Dans le domaine médical, nous avons signalé l’interface avec les seringues auto-pulsées qui peuvent être prises en charge par un tiers ; il y a aussi les implants cérébraux, auditifs ou oculaires ; sans parler du piratage de 80 hôpitaux français. Des dispositifs informatisés servant à « hacker » peuvent-ils se généraliser ? Se pose donc le problème de la cybersécurité.

Or fin mars, le Collège des cardiologues américains s’inquiète : « Tous les dispositifs cardiaques implantables courent le risque d’être la cible de pirates, avec des dangers potentiels pour la santé des patients » Il s’agit essentiellement des pacemakers numériques implantés dans la poitrine et stimulant électriquement le cœur s’il s’arrête. Si un hacker réussit à les contrôler, il peut tuer le porteur à distance. En Amérique la Food and Drug Administration qui contrôle tout ce qui peut nuire à la santé, a fait mettre à jour 500.000 pacemakers qui présentaient des failles de sécurité informatiques. « Elles donnaient la possibilité d’accéder à l’appareil et de modifier les commandes du pacemaker en utilisant du matériel disponible dans le commerce ». Rien que cela…

Ainsi les cardiologues ont dû reconnaître que les pacemakers étaient à risque. De même le Dr Boveda cardiologue et membre de la Société de cardiologie écrit : « Aujourd’hui, la plupart des appareils implantés, que ce soient les stimulateurs cardiaques, les défibrillateurs, voire même les holters, qui enregistrent le rythme cardiaque, peuvent être suivis à distance par Internet. »
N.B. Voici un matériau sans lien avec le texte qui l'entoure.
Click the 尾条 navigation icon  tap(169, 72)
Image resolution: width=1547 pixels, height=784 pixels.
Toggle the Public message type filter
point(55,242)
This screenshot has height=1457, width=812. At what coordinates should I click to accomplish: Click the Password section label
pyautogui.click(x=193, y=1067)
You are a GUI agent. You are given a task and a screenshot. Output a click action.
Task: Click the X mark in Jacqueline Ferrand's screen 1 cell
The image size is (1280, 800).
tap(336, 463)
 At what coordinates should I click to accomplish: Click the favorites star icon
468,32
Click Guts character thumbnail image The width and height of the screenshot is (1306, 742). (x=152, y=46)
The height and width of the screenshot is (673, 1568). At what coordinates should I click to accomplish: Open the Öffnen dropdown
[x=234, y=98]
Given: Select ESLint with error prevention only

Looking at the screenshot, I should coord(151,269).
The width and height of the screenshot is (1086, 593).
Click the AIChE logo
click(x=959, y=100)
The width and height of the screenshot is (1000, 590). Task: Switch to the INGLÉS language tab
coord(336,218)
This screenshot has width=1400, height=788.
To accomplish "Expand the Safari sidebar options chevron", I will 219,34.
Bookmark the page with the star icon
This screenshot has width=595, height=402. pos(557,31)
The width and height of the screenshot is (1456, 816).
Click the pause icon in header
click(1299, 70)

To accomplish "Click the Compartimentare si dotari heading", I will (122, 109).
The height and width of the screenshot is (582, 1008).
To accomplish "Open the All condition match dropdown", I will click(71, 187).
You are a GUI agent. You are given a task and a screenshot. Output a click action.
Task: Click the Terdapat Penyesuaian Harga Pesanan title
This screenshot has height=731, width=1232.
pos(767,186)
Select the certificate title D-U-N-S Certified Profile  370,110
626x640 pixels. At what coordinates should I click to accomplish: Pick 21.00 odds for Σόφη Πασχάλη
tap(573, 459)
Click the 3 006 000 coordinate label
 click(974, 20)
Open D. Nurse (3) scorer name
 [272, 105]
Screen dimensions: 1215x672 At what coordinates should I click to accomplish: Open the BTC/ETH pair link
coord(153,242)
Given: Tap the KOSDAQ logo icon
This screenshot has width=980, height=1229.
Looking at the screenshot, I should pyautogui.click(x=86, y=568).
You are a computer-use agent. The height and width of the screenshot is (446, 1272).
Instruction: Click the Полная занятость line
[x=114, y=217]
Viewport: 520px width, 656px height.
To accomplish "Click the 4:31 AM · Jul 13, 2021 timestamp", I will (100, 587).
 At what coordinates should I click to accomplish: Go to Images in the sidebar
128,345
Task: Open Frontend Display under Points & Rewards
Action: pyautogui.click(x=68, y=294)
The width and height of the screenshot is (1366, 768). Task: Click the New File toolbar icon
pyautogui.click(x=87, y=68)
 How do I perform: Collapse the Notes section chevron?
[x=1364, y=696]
Faut-il s’affoler d’une telle situation ? De fait une attaque de logiciels malveillants semble très improbable. Mais il peut exister des docteurs Mabuse, des tueurs en série qui, pour se venger du monde où ils vivent, seraient tentés de tuer ainsi à distance. Bien sûr, les chercheurs travaillent pour sécuriser ces appareils. En France, l’Agence de sécurité du médicament envoie aux fabricants de ces pacemakers un certain nombre de recommandations. Est-ce suffisant ? Personne ne peut à ce jour donner la réponse.